An Ethiopian connection
Ethiopia is immediately to the north of Kenya, and at the moment there is a small trickle of Rb patients from Ethiopia who make their way to Nairobi for treatment.
Through Abby we’ve made contact with several people in Ethiopia who are working on Rb, including families whose children have the disease.
Selam has been corresponding with some of the parents by email. Recently she wrote this to them:
[When Asa was first diagnosed] we had a chance to talk about cases in Ethiopia, and we were sad to hear that there is not much done for those children except enucleation (removal of the eye) to save their lives. Since we heard that, we think a lot about those children and families. We really are happy to be in contact with you so that we can discuss how we can contribute to the care of these children together. Personally I feel that there is a huge gap in awareness of Rb among health professionals and also the public, which contributes to late presentation and death of children. I would love it if you would share your thoughts with me and also on how we can work together to bring a change.
We're hopeful that our conversation with parents and doctors in Ethiopia will lead to improvement in the way Rb is dealt with there.

Asa's latest treatment

In her message to the parents in Ethiopia, Selam also shared our most recent news about Asa’s treatment:
Since [the end of systemic chemo in May] Asa has been on a monthly, scheduled eye examination under anaesthetic. Each time the doctors have examined him, they have seen new tumours, which they have been treating with cryotherapy (i.e with extreme cold).
About a month ago the doctors decided to use a different treatment because the small tumours in the right eye keep coming back. The treatment is called IAM (Intra Arterial Melphalan) and it is delivering the chemo drug directly into the eyeball through an artery in the eye (thankfully his left eye has been stable since May, i.e the end of chemo).
Last Wednesday [October 17] he had an eye examination and there were 5 new tumours in the right eye. The doctors want to give him a second round of IAM, at a higher dosage, and see the change in a month's time.

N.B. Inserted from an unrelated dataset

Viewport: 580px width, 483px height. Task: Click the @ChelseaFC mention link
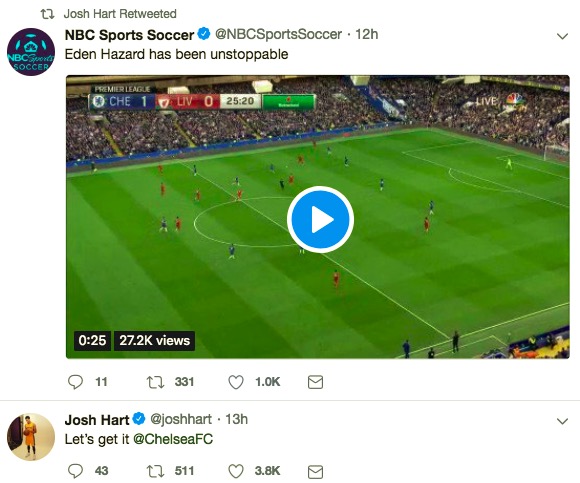[173, 439]
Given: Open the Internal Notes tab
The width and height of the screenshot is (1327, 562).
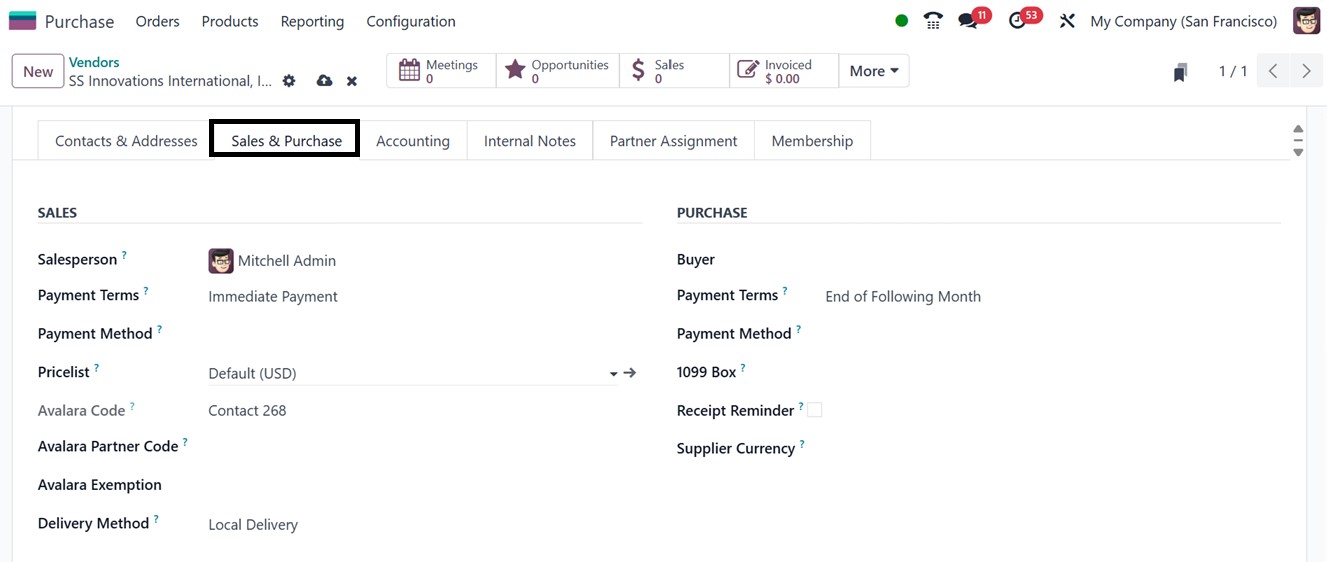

The second dose of IAM will be given this coming week, on Hallowe'en.
 
Asa on the day of his first dose of IAM. A doctor marked his forehead with an arrow -- to make sure the drugs were delivered to the right (i.e. correct) eye.

The One Rb World conference was audio-recorded, and the material should be available in 2013 through the Cure4Kids website.
Thanks again to everyone who has contributed to our fundraising for the Childhood Eye CancerTrust. Gifts have continued to come in after the event, including from some anonymous donors.